Electronic Arts (EA), the California-based video game maker behind Battlefield, The Sims and Madden NFL, will be acquired for $52.5 billion by a consortium led by Silver Lake Partners, Saudi Arabia’s Public Investment Fund (PIF) and Affinity Partners, the investment firm founded by Jared Kushner, son-in-law of former U.S. President Donald Trump. Including debt, the transaction values EA at about $55 billion, making it the largest leveraged buyout (LBO) ever executed by private equity investors.
EA will remain headquartered in Redwood City, California, and keep its major studio in Burnaby, Canada, which employs about 2,400 people. The company will be taken private, and CEO Andrew Wilson will continue in his role. According to ICE Toronto, the acquisition is expected to close by the first quarter of 2027, pending shareholder approval. The Saudi PIF, through its Savvy Gaming Group, has been investing heavily in the gaming sector since 2022, acquiring ESL, FACEIT and Scopely, as well as a stake in Nintendo.
The transaction surpasses the previous record set in 2007, when energy company TXU was taken private for $32 billion. JPMorgan Chase & Co. is leading the financing effort with an unprecedented $20 billion debt commitment, the largest ever by a single lender for an LBO. Banks involved in arranging and syndicating the financing are expected to earn roughly $500 million in fees.
Analysts say the deal will test the capacity of global leveraged finance markets and reflects a renewed confidence among major banks in the broader credit environment.

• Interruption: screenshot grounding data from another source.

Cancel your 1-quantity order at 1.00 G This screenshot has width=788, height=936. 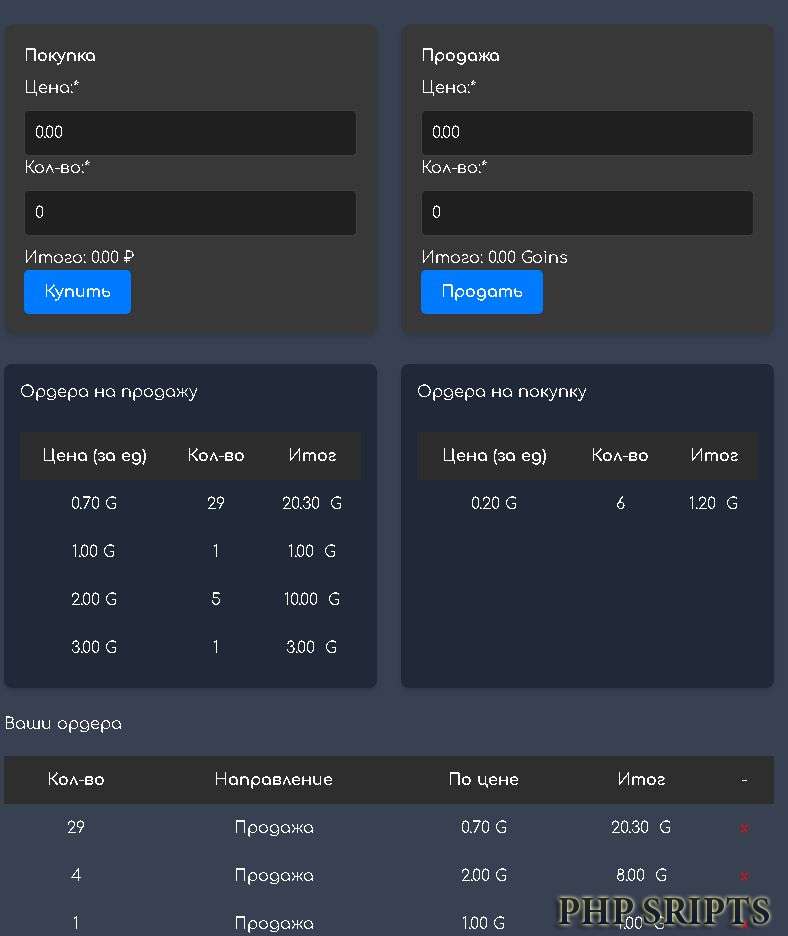tap(744, 924)
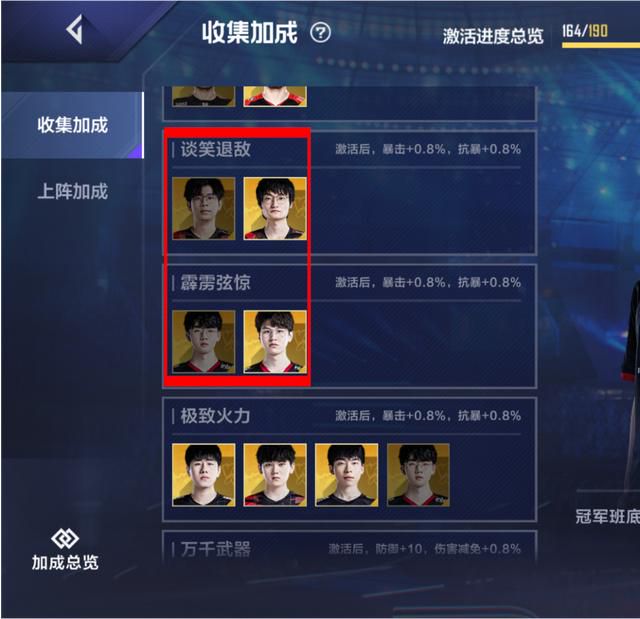Select second player portrait under 谈笑退敌

[x=275, y=209]
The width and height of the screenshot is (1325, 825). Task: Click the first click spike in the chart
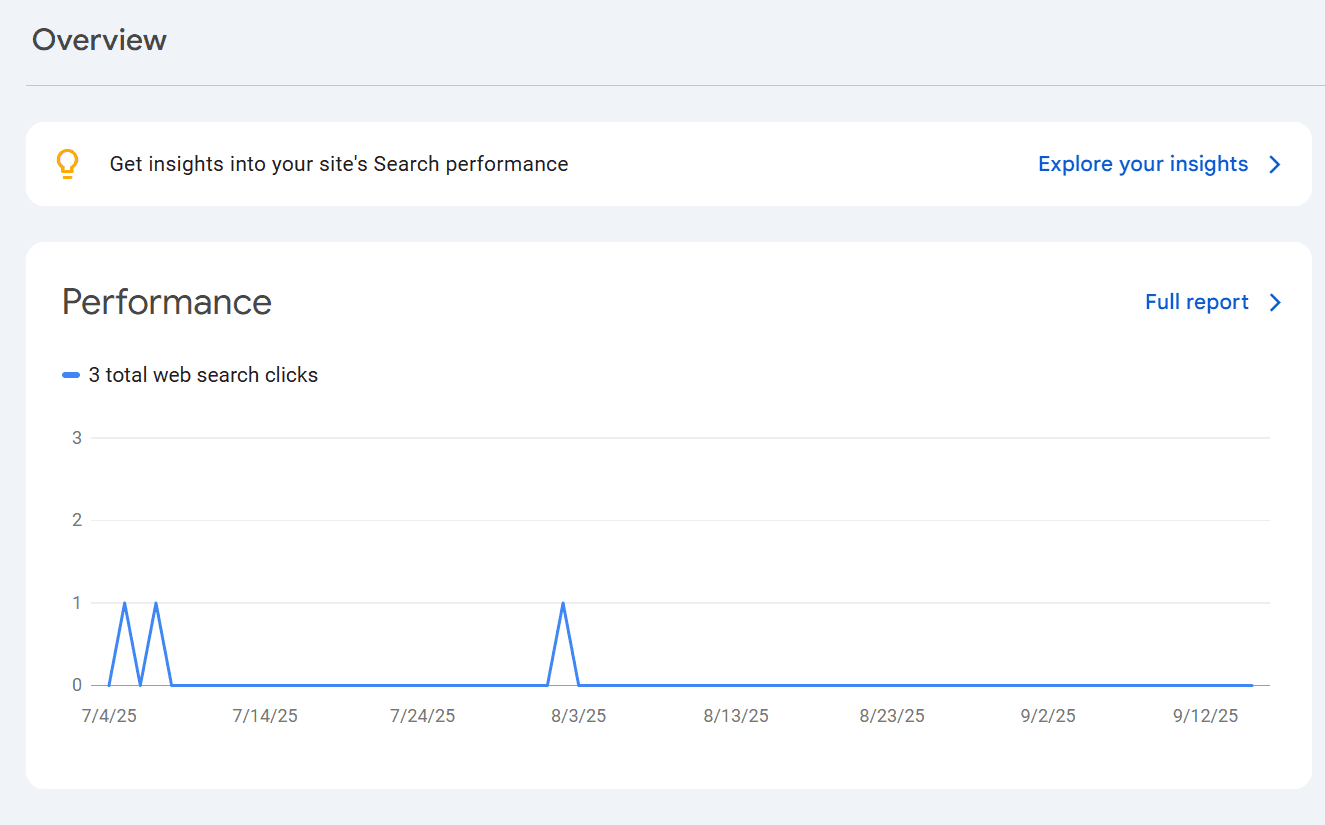coord(124,603)
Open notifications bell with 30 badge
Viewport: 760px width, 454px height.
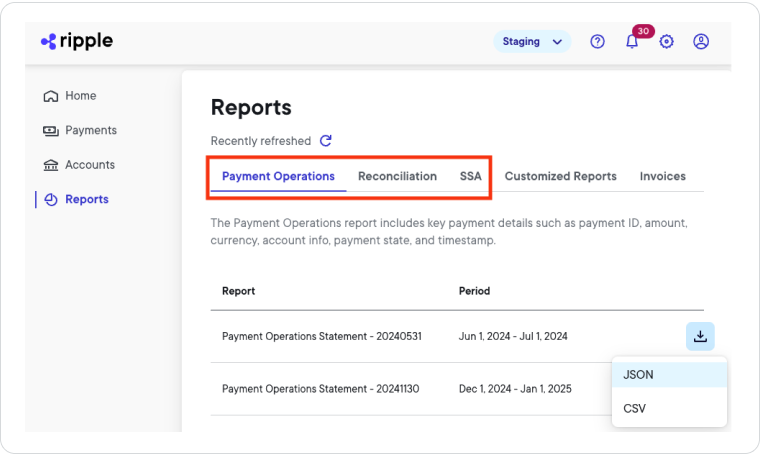(x=632, y=42)
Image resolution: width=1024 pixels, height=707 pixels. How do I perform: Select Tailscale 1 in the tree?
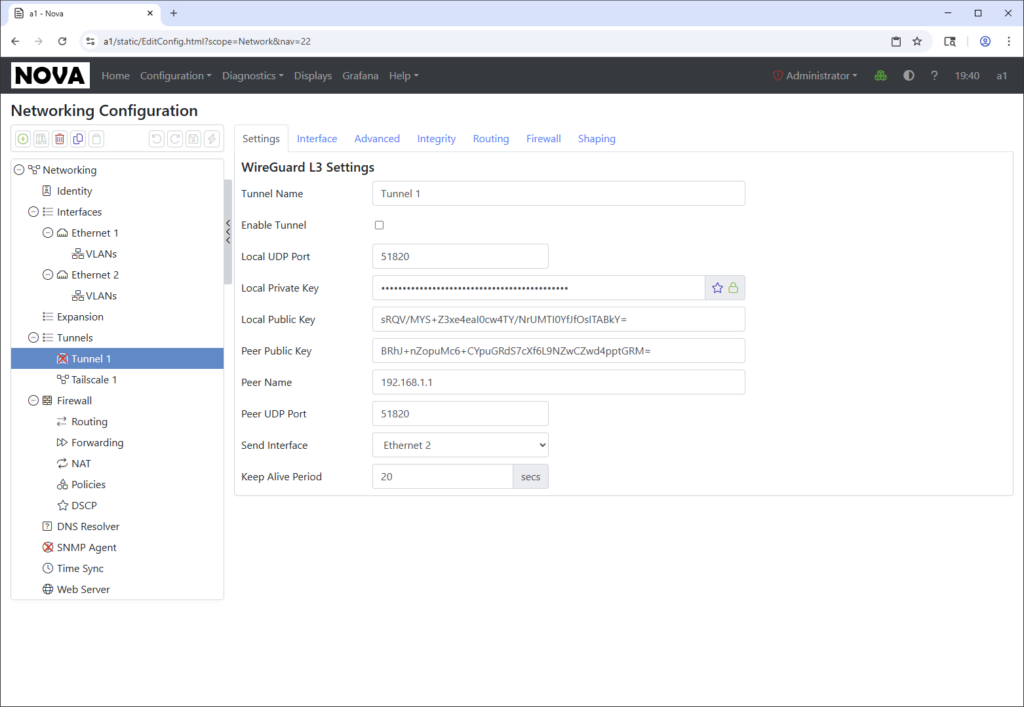[94, 380]
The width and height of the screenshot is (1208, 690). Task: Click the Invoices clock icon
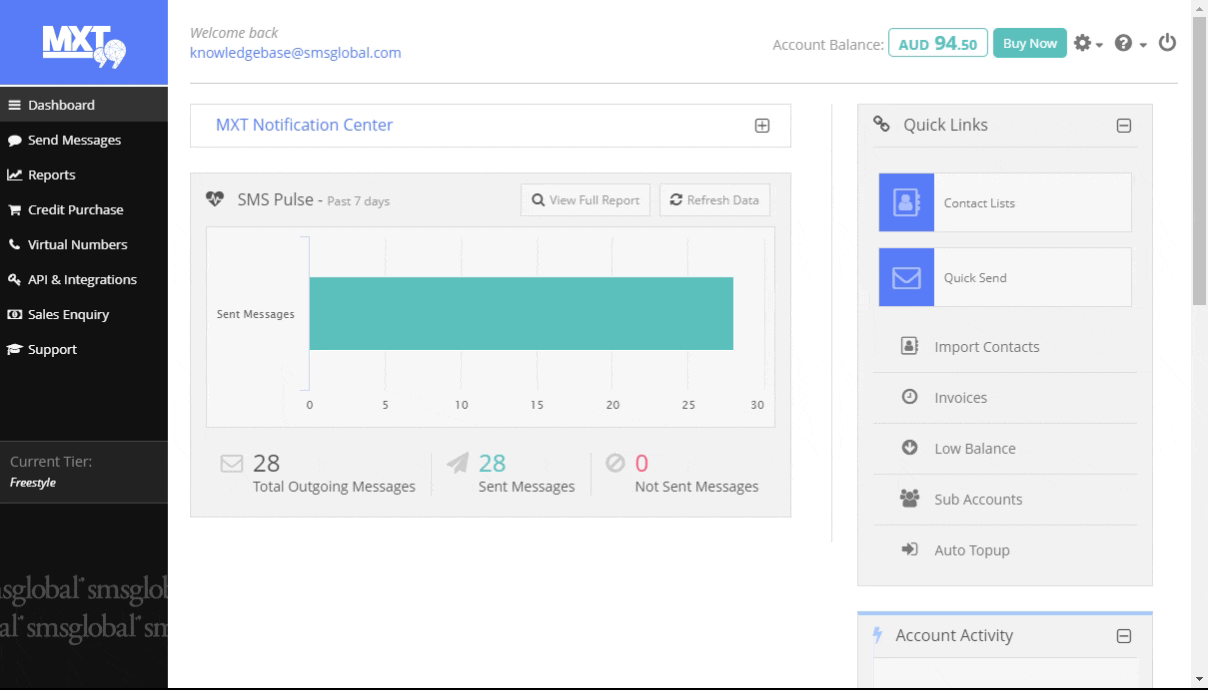(x=910, y=397)
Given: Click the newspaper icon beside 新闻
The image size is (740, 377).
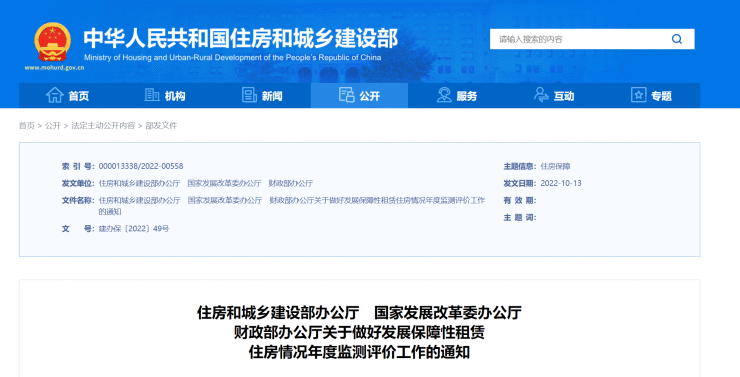Looking at the screenshot, I should coord(249,95).
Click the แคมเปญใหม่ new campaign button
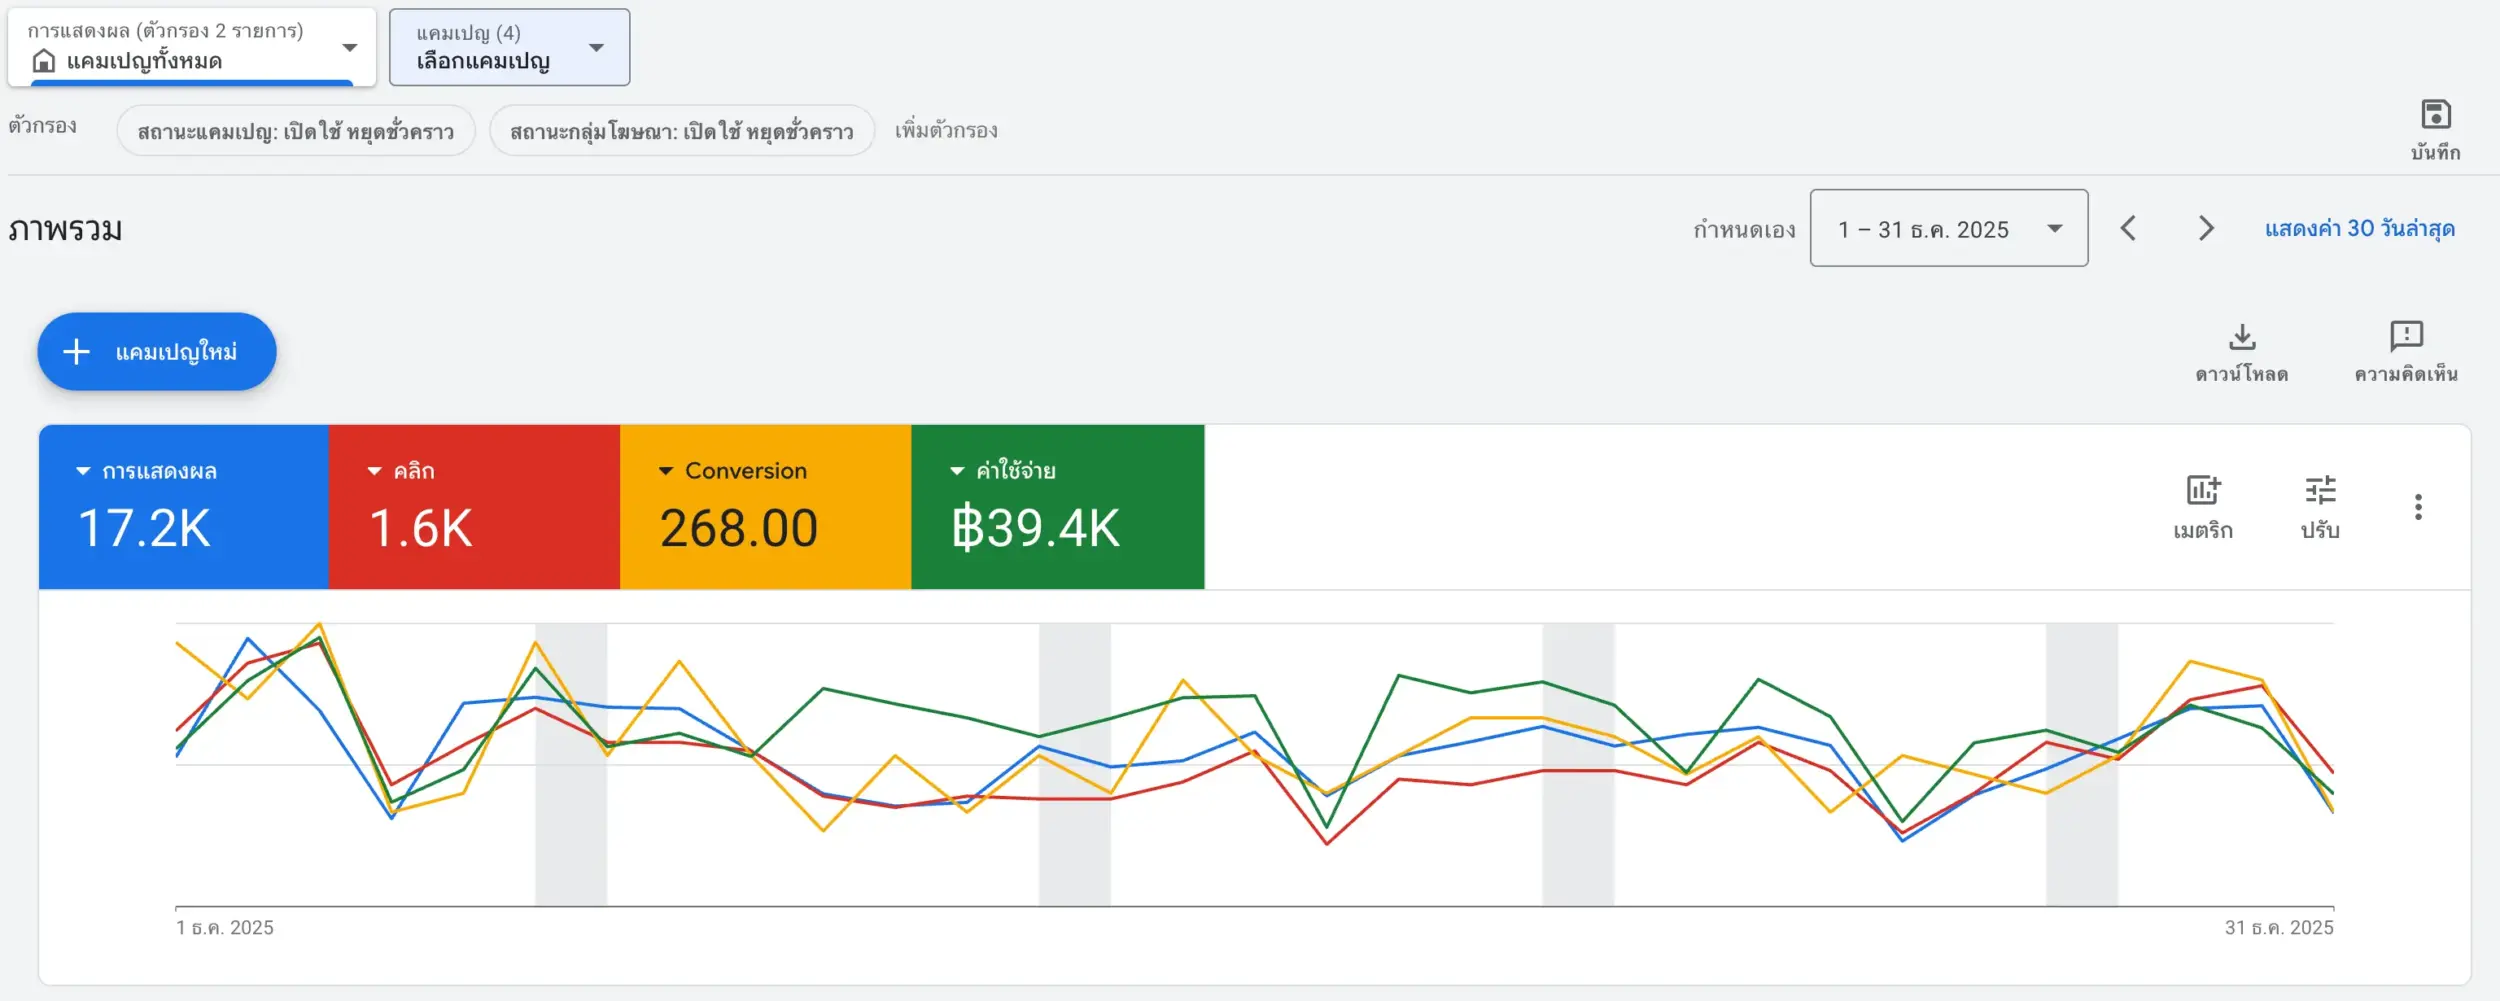Viewport: 2500px width, 1001px height. (x=157, y=352)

As inflation eases and interest rates stabilize, investor appetite for high-yield assets such as junk bonds and syndicated loans has been rising, setting the stage for the successful placement of the massive debt package.
For the new owners, the acquisition is about more than financial returns. Saudi Arabia views the move as part of its strategy to become a global hub for gaming and esports, while Silver Lake and Affinity Partners are betting on the long-term resilience of gaming IPs in the age of artificial intelligence. Still, industry observers note that slower growth across the $178 billion global gaming market and rising development costs could push EA toward restructuring and cost optimization once it becomes a private company.